• _TRECHO CITADO_:
——————

A Mulher Faz o Homem e a fé inabalável no homem comum
Francesco Rosario “Frank” Capra tornou-se um diretor conhecido como “o nome acima do título”, tamanha a notoriedade do seu estilo. Seu sarcástico Aconteceu Naquela Noite (1934) foi o primeiro vencedor do Big Five do Oscar (Filme, Diretor, Roteiro, Ator e Atriz) e foi uma das primeiras screwball comedies.
Talvez seu maior legado seja o esperançoso clássico natalino A Felicidade Não Se Compra (1946). Mas engana-se quem pensa que este diretor de comédia e filmes sentimentais fosse dono de um cinema “inofensivo”. À sua maneira, com seus diálogos espirituosos, casais icônicos e cenas memoráveis, muito baseadas em improviso, Capra também foi um questionador como poucos do país para onde se mudou com a família aos seis anos. E a maior prova disso é A Mulher Faz o Homem (1939).
Não foi nem o primeiro nem o último do dos seus mistos de comédias românticas, drama e comentário social. Frank Capra escreveu uma espécie de trilogia sobre o homem ordinário da América. O primeiro foi O Galante Mr. Deeds (1936) e o último, Adorável Vagabundo (1941). Todos os filmes trazem em seu título original o nome do protagonista junto a alguma ação — Mr. Deeds Goes To Town (em português, “Sr. Deeds vai para a cidade”), Meet John Doe (“Conheça o Zé Ninguém”) e Mr. Smith Goes To Washington (“Sr. Smith Vai Para Washington”).
Até a premissa é parecida: um homem simples tem sua vida mudada por algum evento e seu misto de ingenuidade com valores inabaláveis acaba conquistando não só o amor mas também a admiração de uma mulher desencantada.
Em cada um desses filmes, Capra empresta seu olhar arguto a um pilar da sociedade americana. No primeiro filme, com Gary Cooper e Jean Arthur, o alvo principal era a elite — no caso, a família endinheirada que faz pouco caso do protagonista. No terceiro, com Cooper e Barbra Stanwyck, o alvo é o jornalismo, que alça uma farsa ao posto de herói — o que indigna o próprio farsante.

——————

• _DADOS COLETADOS_:

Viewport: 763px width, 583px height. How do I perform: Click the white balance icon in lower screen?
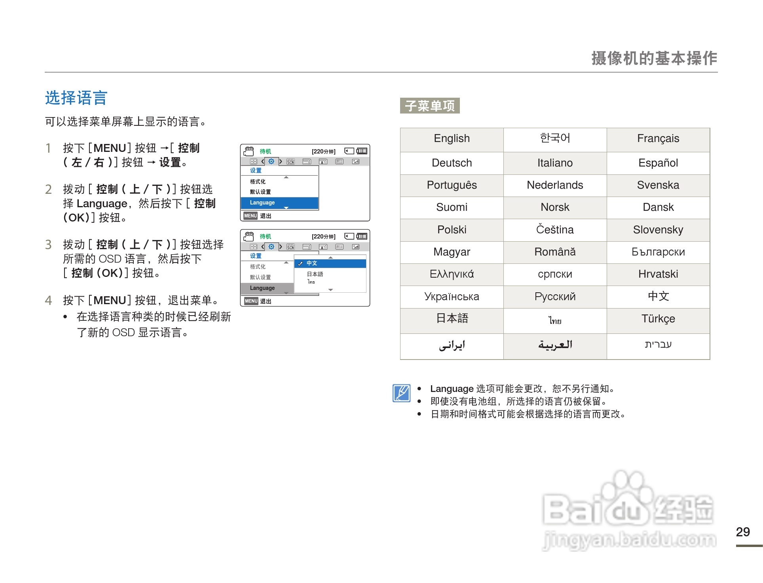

——————

• _TAREFA 1_:
Responda às perguntas abaixo com base no texto sobre Frank Capra.
(a) Com quantos anos Capra se mudou com a família?
(b) Qual filme de Capra foi o primeiro vencedor do Big Five do Oscar?
(c) Qual é o alvo do terceiro filme da trilogia sobre o homem ordinário da América?
• _TAREFA 2_:
Transcreva do texto sobre Frank Capra a parte que começa nas palavras "A Mulher Faz o Homem e" e termina depois das palavras "primeiras screwball comedies.".

• _RESPOSTA CORRETA 1_:
(a) Aos seis anos.
(b) Aconteceu Naquela Noite (1934).
(c) O jornalismo.

• _RESPOSTA CORRETA 2_:
A Mulher Faz o Homem e a fé inabalável no homem comum
Francesco Rosario “Frank” Capra tornou-se um diretor conhecido como “o nome acima do título”, tamanha a notoriedade do seu estilo. Seu sarcástico Aconteceu Naquela Noite (1934) foi o primeiro vencedor do Big Five do Oscar (Filme, Diretor, Roteiro, Ator e Atriz) e foi uma das primeiras screwball comedies.